10分
“いなくなってるかしら,先生。もしまだ生きてたらどうしましょう。でも今とっても元気だし,その時はその時ね。もう一回チャレンジすればいいわね。”
“大丈夫です。100%とは言いませんが,98%以上の駆虫効果があります。きっと陰性です。”
とは言ったものの,もし抗原検査で陽性となれば,すなわち駆虫は不成功という結論,駆虫薬の投与に耐えたサム君とOさんの期待を裏切ることになり,責任重大です。
Oさん宅のサム君が,心臓に寄生したフィラリアを駆虫するために来院したのは,昨年の夏のことでした。Oさんがポインターのサム君を保護した時には,すでにフィラリアが寄生し,血液検査で陽性反応が出ていました。
サム君はレントゲン検査と超音波検査の結果,フィラリアによる心・肺のダメージが小さく,フィラリア成虫駆虫にサム君が耐えうると評価されました。しかし,フィラリアの駆虫は絶対に安全と言えるものではありません。またフィラリアを生かしておくことも,フィラリアの急性症といって心臓の弁膜に虫体が絡み,突然死する危険性,また虫体と血管内膜の物理的刺激により,肺高血圧が進行し慢性症に移行する危険性があります。
Oさんは熟慮の末,フィラリア症の様々な病態を回避し,サム君のポインターとしての本来の運動能力を取り戻すため,駆虫することを決断されたのでした。
サム君の駆虫から,早いものでもう一年近くになります。今年のフィラリア予防の前に,現在感染していないか確認するための血液検査を行う日が来ました。それは,昨年の成虫駆虫の成果の判定でもあります。

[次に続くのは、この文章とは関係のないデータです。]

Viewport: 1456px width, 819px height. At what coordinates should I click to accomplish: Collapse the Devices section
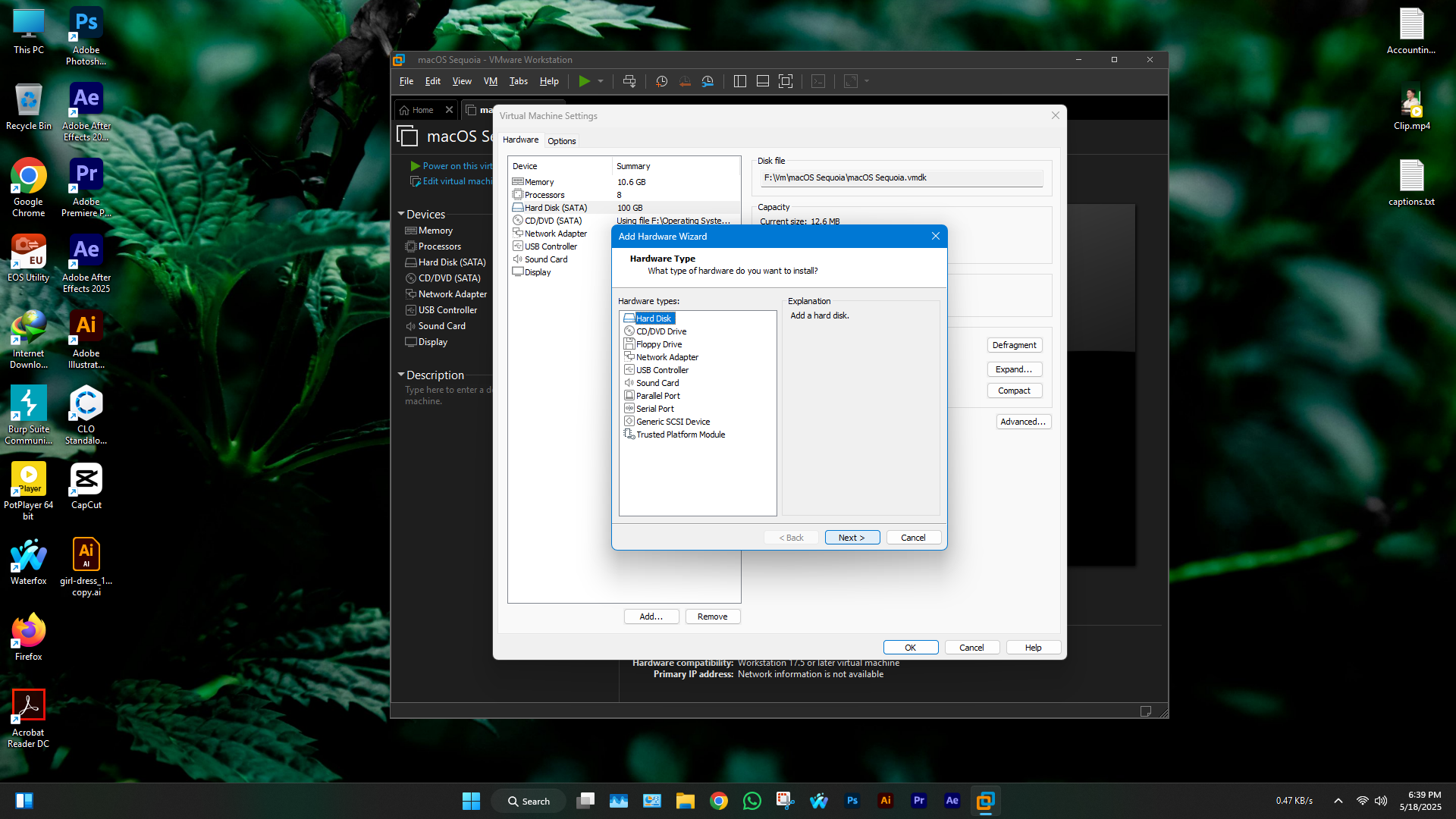click(401, 215)
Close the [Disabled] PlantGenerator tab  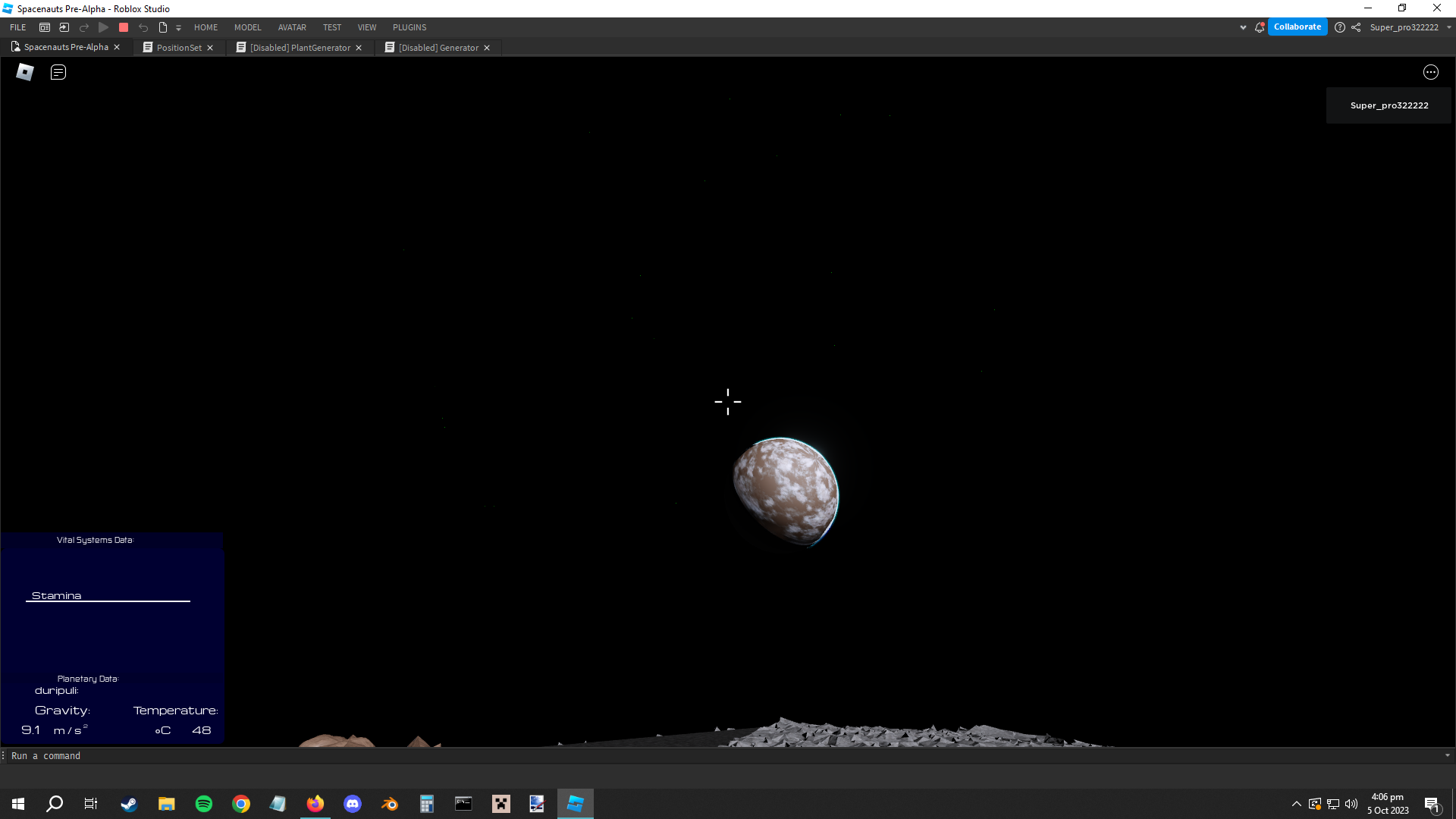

サム君の血液と試薬を混合し,判定キットに滴下します。10分間で,判定が下されます。
ほんの10分の判定時間ですが,今日の検査は長く感じられます。きっとOさんにとっても,長い待ち時間であったでしょう。
10分後,はっきりとラインが一本だけ,検査キットに現れました。
体は大きいけれど,気は優しくて,病院では固まってしまうサム君。今日は,いつもより一段と嬉しそうに,弾むように帰っていった様に見えたのは,私だけでしょうか。